As Ellis was finishing up his fourth leg, Chico and I checked the race clock and saw that maybe-- just maybe-- if everything went perfectly-- we had an outside chance of wrapping up in under four hours.  I tagged off determined to log a few 7-minute miles.

14 minutes later I crested a massive hill, certain the relay point was just ahead.  There was only another massive hill. And after that one was a long flat span ending with a group of cars parked in the distance. Okay, at least I would save a little face and come charging in.

I turned on the jets and soon checked my pace. The GPS told me I was screaming along at a 9:20 mile. Something was definitely not going my way. When I finally tagged and sent Chico off,  Ellis proudly exclaimed," Man, you were really tearing up that hill!"

What hill?  I turned around and looked back . Sure enough, that "flat" looked pretty hilly. That's the funny thing about the Hilo to Volcano course;  After so much uphill running,  some of it starts to look pretty flat. By comparison.

Ellis and I jumped into the truck and headed to the next relay point. By now we were climbing so much that the clutch greeted us with a nasty burning smell each time we started her up.  We waited for Chico, Ellis anxious to check off his final leg.

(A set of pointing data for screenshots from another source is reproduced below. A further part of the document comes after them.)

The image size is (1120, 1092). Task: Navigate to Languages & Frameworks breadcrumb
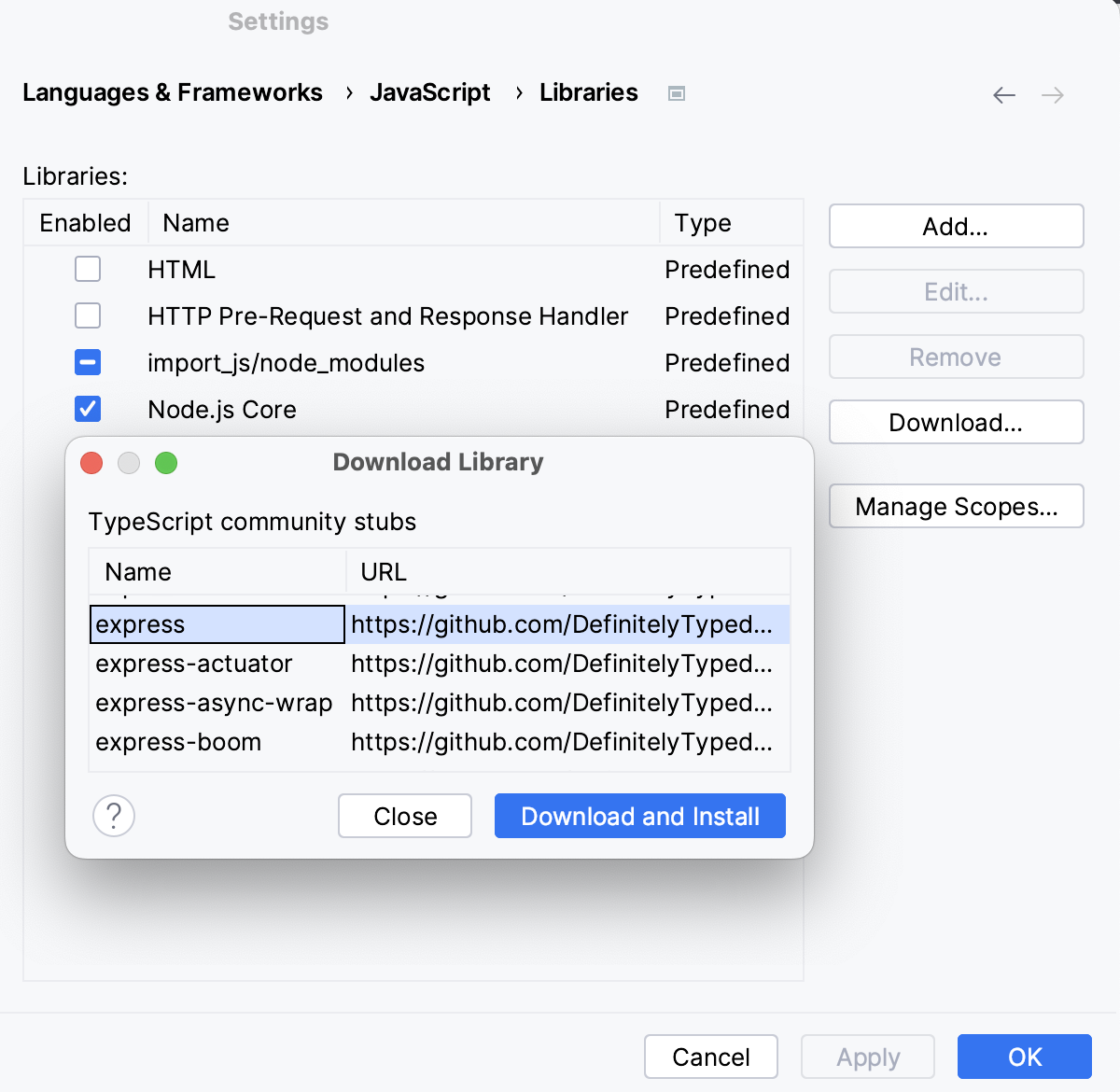point(172,92)
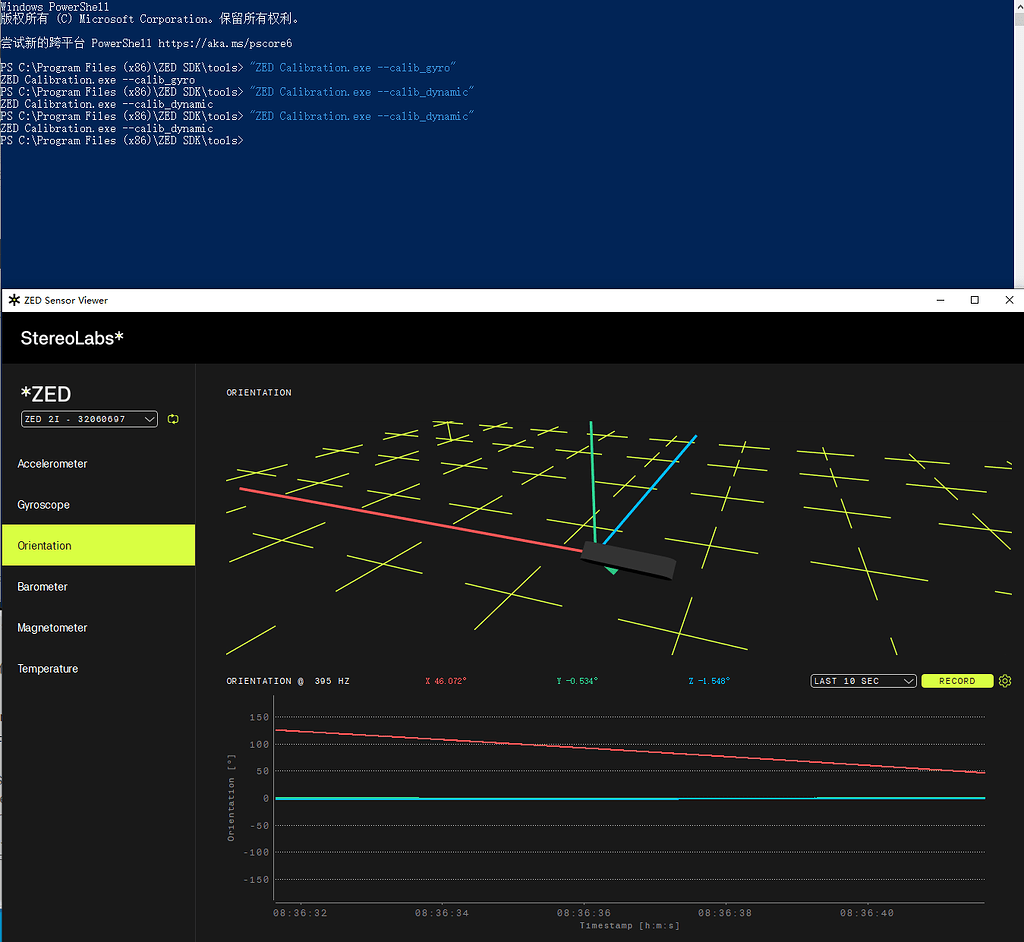
Task: Toggle the red X axis legend value
Action: [446, 681]
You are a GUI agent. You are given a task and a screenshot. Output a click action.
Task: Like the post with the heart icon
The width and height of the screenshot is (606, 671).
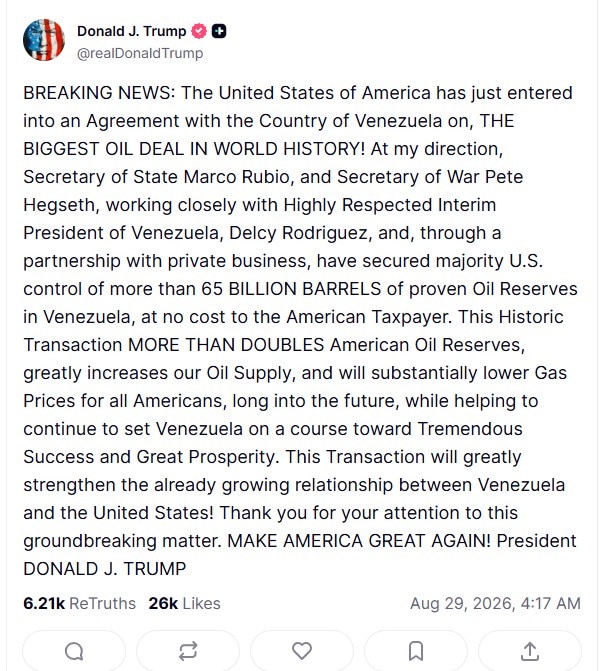[302, 651]
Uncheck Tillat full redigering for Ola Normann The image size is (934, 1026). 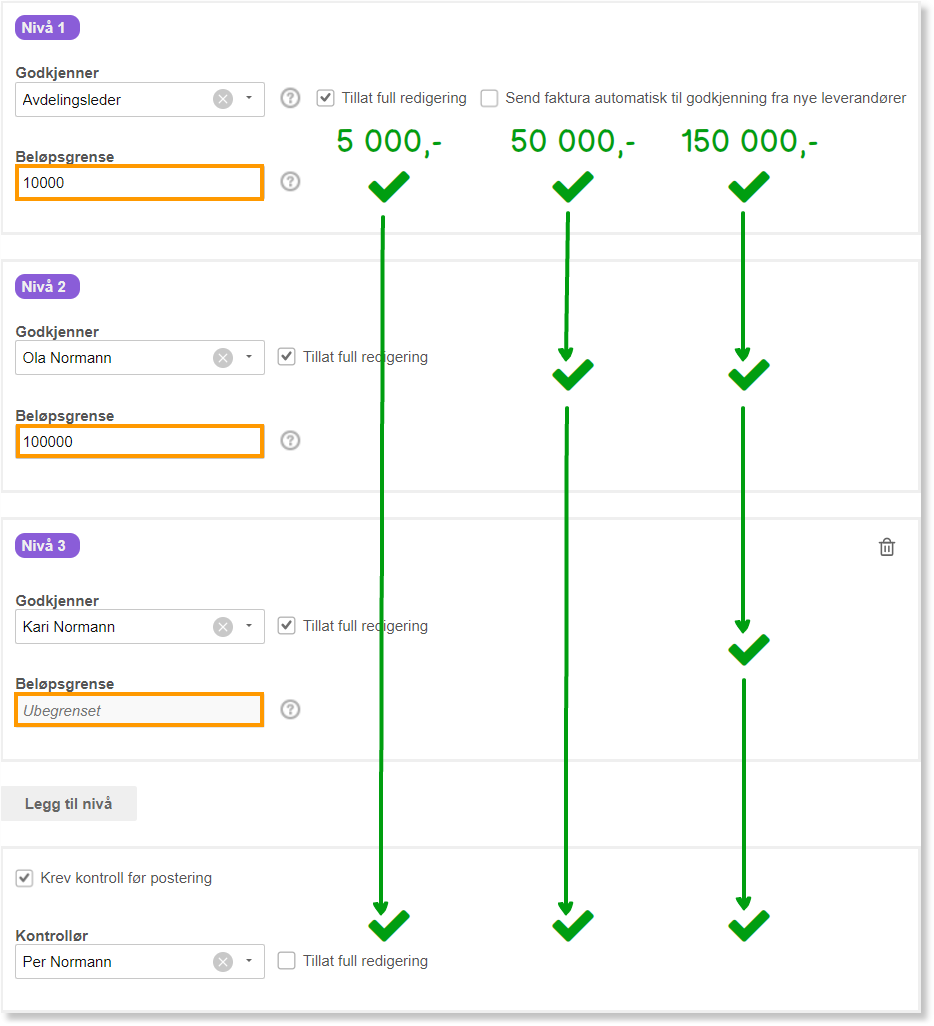coord(286,357)
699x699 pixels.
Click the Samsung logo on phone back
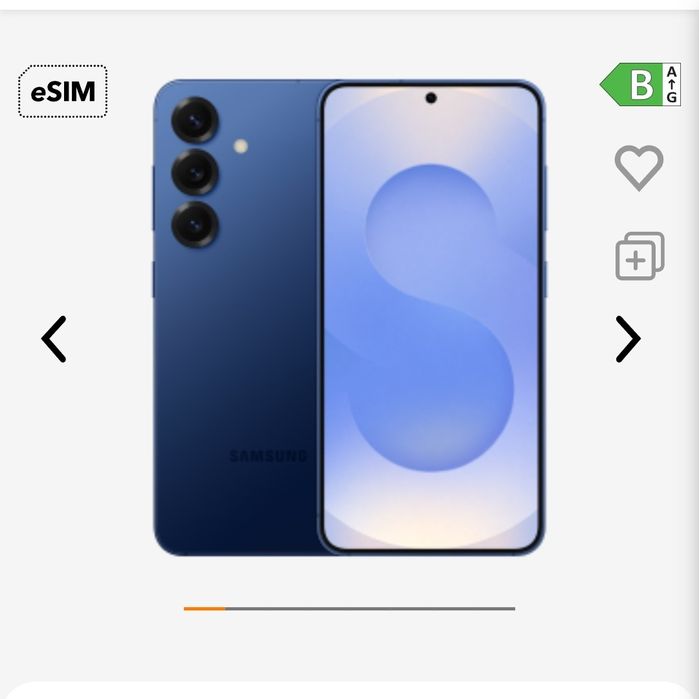(x=268, y=456)
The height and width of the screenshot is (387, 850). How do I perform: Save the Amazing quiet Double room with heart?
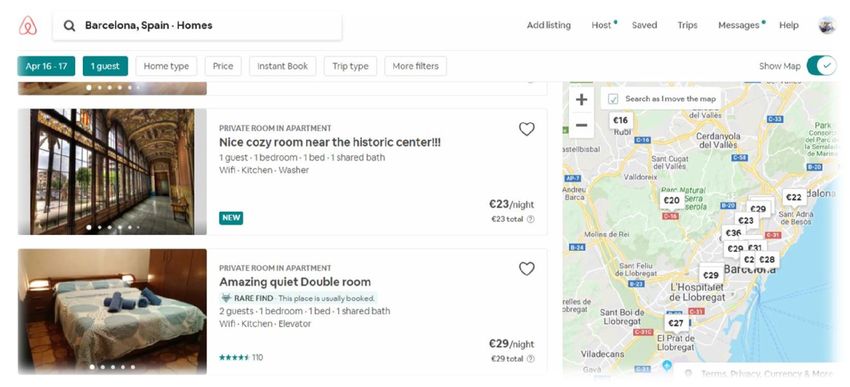point(526,269)
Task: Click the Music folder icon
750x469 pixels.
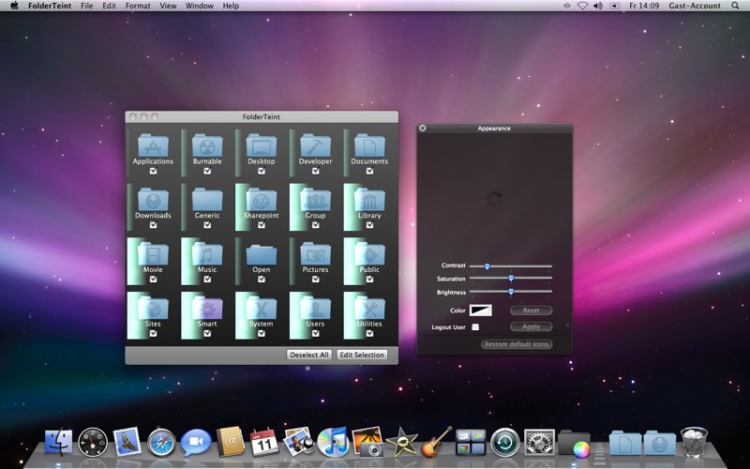Action: [207, 253]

And we waited. Chico shuffled  in at last, shoulders slumping. The flu he'd  been suffering had finally caught up to him. In all, he  put together a gutsy run, and Ellis and I were really proud of him.
Ellis made the turn into Volcano and soon tagged off to me for the anchor leg.  At 2.4 miles, this leg was longer than my previous ones,  but was a truly flat stretch.  After my last effort, I was eager to make up a little time, and I had something  left in the tank, thanks to all the M&Ms I had been eating in the truck.

Ellis and Chico met me at the finish line, where we crossed in 4:19 flat, good enough for the win in the Men's Masters Division.  Carmen, Noe, and Mehana won the Women's Open Division. Nice job!  By the end of the race, we had become big fans of Off On A Run. Heather and Tai Scarbrough's team managed to beat Chris Gregory's by just a few minutes.  And Brooke Myers joined us  in bringing a little Big Island racing pride home to Kona. She finished in 5:44:42, good enough to be first in the Women's Open Division, and the second overall woman to finish the race.

The Big Island Road Runners put on quite an enjoyable race, with a highlight being the delicious, homemade soups served to the finishers.  Thanks to BIRR and congratulations to everyone who ran the race.